Personal information
- Born: 28 May 1967 (age 58) Pori, Finland
- Listed height: 6 ft 11 in (2.11 m)
- Listed weight: 242 lb (110 kg)

Career information
- College: Kansas (1989–1990)
- Playing career: 1985–2007
- Position: Center

Career history
- 1985–1988: Helsingin NMKY
- 1988–1989; 1990–1993: Hongikon Nuorisoseuran Urheilijat
- 1993–1994: Sant Josep
- 1994–1995: ZTE
- 1995–1996: Bamberg TSK
- 1996–1998: Torpan Pojat
- 1998–2000: SLUC Nancy
- 2000: HoNsU
- 2000–2001: Säynätsalon Riento
- 2001–2002: BC Jyväskylä
- 2007: Kataja

Career highlights
- 3× Finnish Basketball Player of the Year (1989, 1993, 1996); 3× Finnish League champion (1987, 1997, 1998); Finnish League Finnish Player of the Year (1989);

= Pekka Markkanen =

Finnish basketball player (born 1967)

Pekka Juha Markkanen (born 28 May 1967) is a Finnish former professional basketball player.
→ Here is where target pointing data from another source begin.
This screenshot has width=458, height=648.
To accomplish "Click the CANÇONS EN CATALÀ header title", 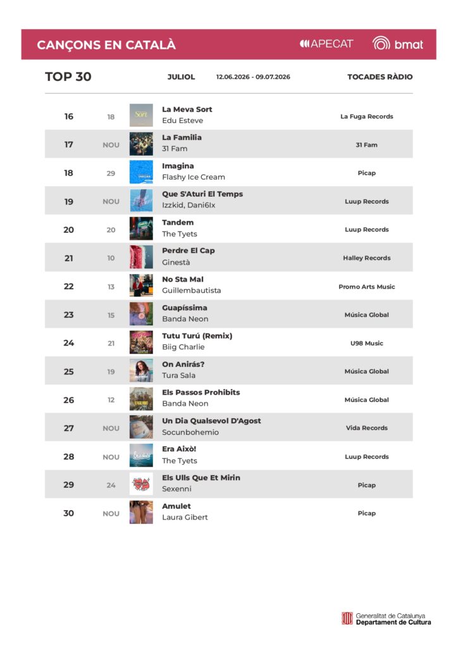I will click(106, 45).
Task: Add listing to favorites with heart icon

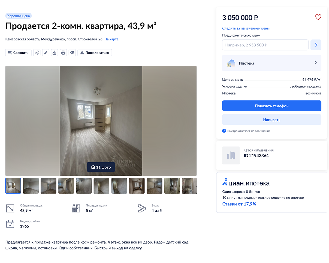Action: pos(318,17)
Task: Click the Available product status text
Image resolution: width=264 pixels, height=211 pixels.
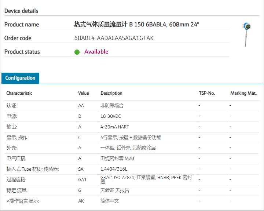Action: tap(96, 52)

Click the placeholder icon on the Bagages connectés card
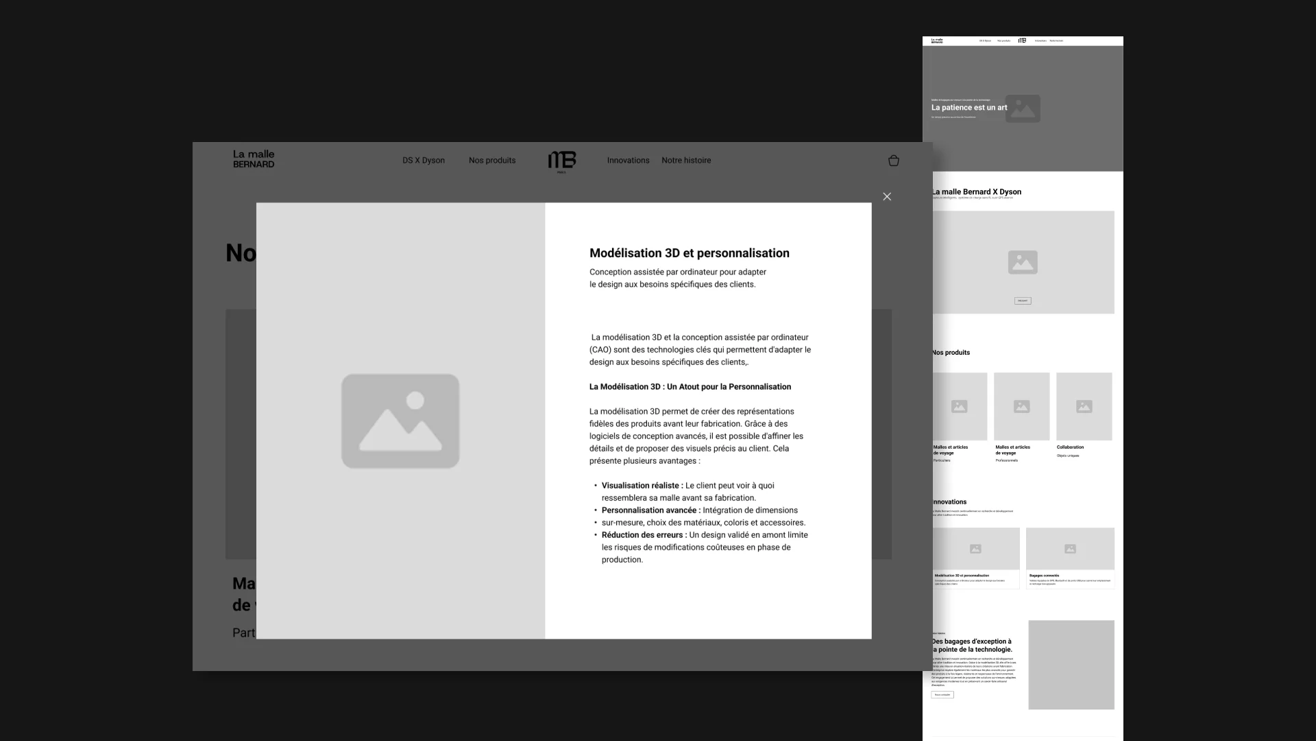(1071, 548)
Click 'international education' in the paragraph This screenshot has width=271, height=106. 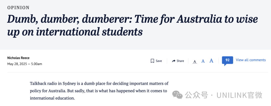coord(52,98)
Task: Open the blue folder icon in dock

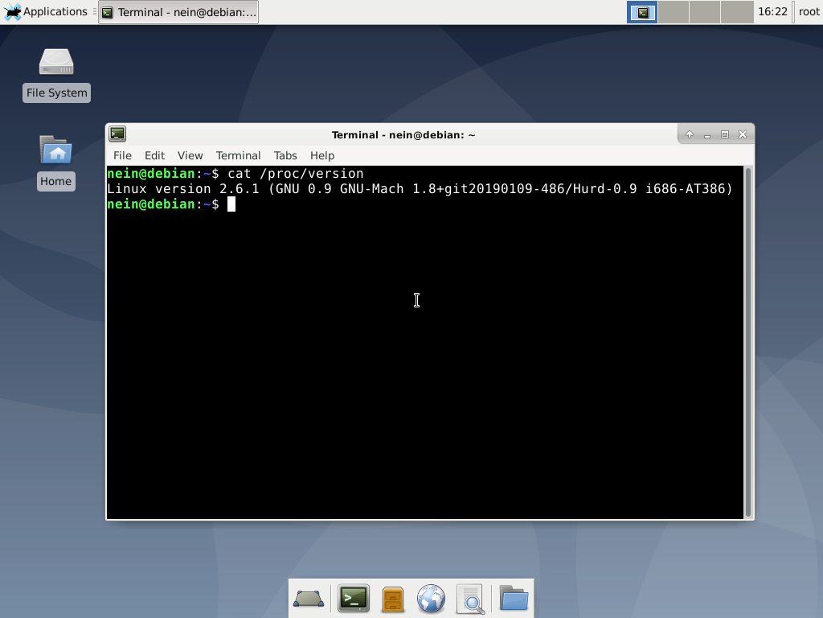Action: click(x=514, y=599)
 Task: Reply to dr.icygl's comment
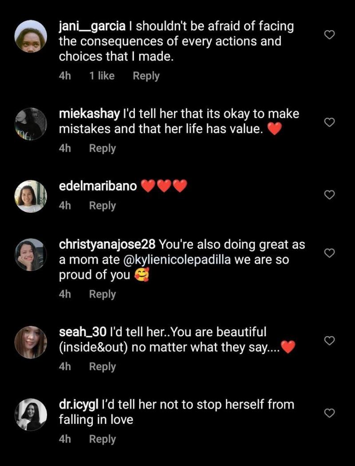tap(103, 439)
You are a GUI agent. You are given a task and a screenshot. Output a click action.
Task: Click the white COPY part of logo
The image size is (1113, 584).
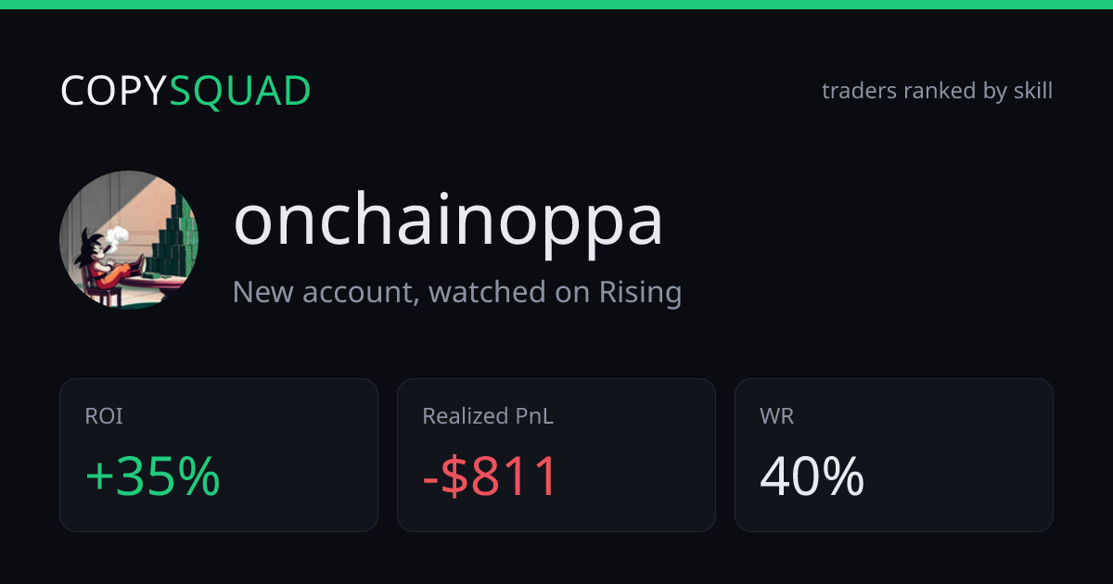[x=114, y=91]
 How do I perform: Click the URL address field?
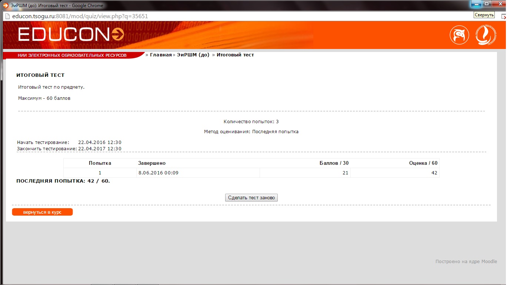pyautogui.click(x=222, y=16)
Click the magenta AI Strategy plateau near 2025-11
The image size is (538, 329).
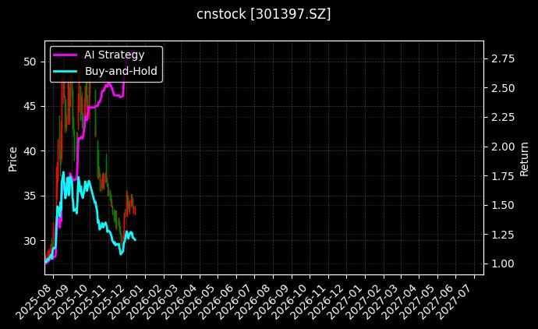[x=117, y=95]
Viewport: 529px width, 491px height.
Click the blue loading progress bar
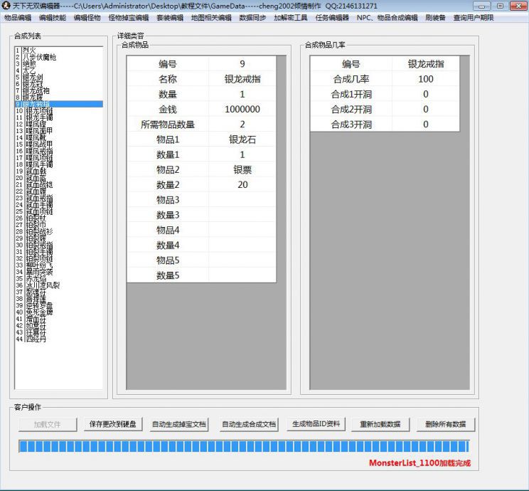[x=243, y=446]
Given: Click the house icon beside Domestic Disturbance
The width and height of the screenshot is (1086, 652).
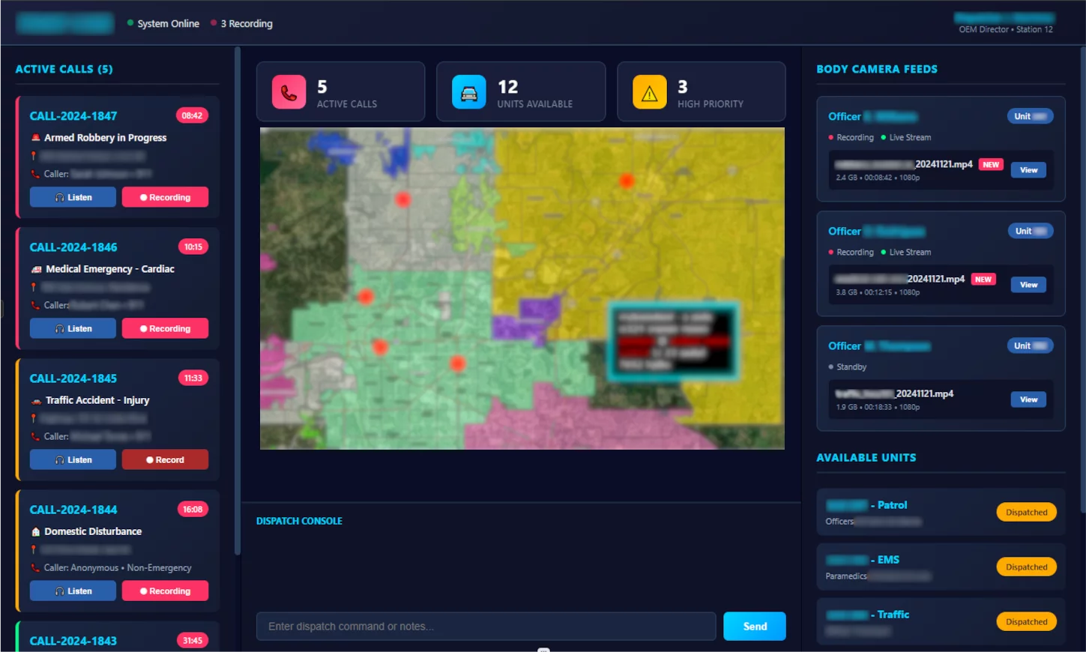Looking at the screenshot, I should (35, 532).
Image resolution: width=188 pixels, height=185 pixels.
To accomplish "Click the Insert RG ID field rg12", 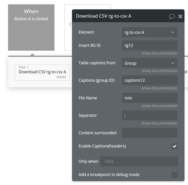I will (x=150, y=46).
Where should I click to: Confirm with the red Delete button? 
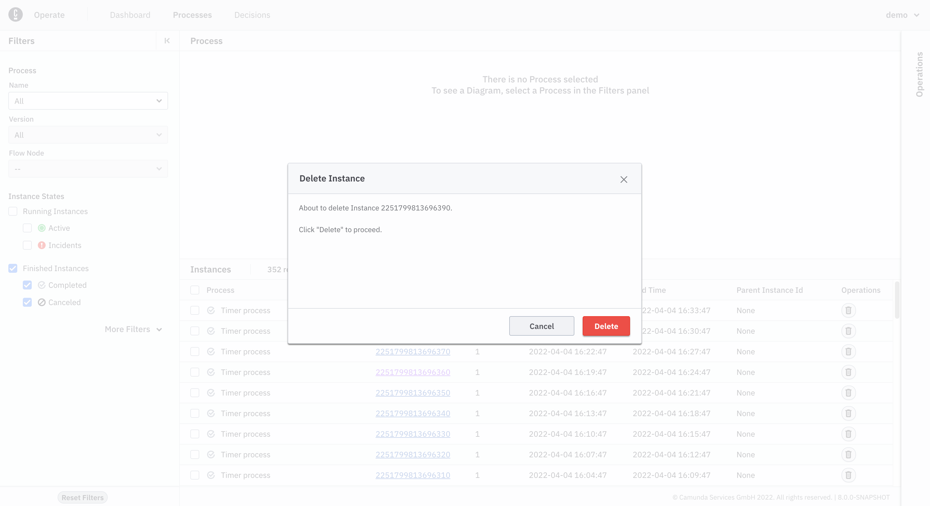(606, 326)
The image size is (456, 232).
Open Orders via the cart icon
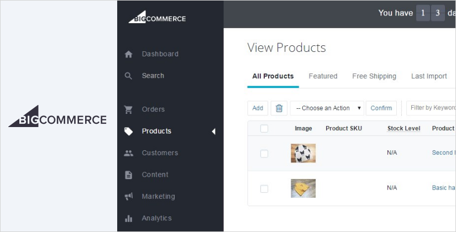(x=129, y=109)
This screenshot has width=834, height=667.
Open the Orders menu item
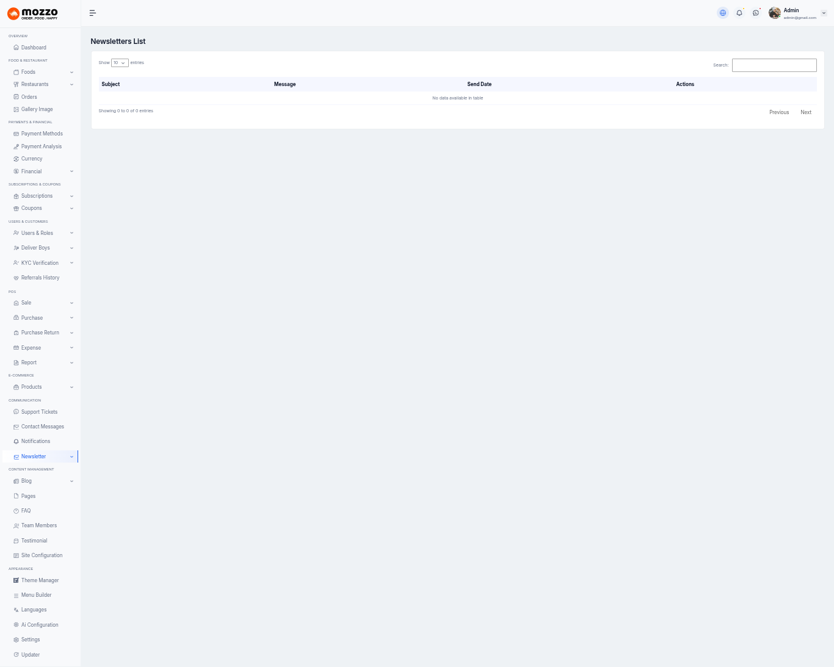(29, 97)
He was named the Finnish Basketball Player of the Year, by Finnish sports journalists, in 1989, 1993, and 1996.

==College career==
Markkanen played college basketball at the University of Kansas, with the Kansas Jayhawks (1989–1990).

==Professional career==
During his pro club career, Markkanen won three Finnish League championships, in 1987, 1997, and 1998. He was named the Finnish League's Finnish Player of the Year, in 1989.

==National team career==
Markkanen had 129 caps (games played) with the senior Finnish national basketball team, in which he scored a total of 1,432 points.

==Personal life==
Markkanen is the father of Utah Jazz basketball player Lauri Markkanen and professional football player Eero Markkanen, formerly on Real Madrid Castilla. His third son Miikka, also played basketball, before retiring early due to injuries. The boys' mother and Markkanen's ex-wife Riikka (née Ellonen), was also a basketball player.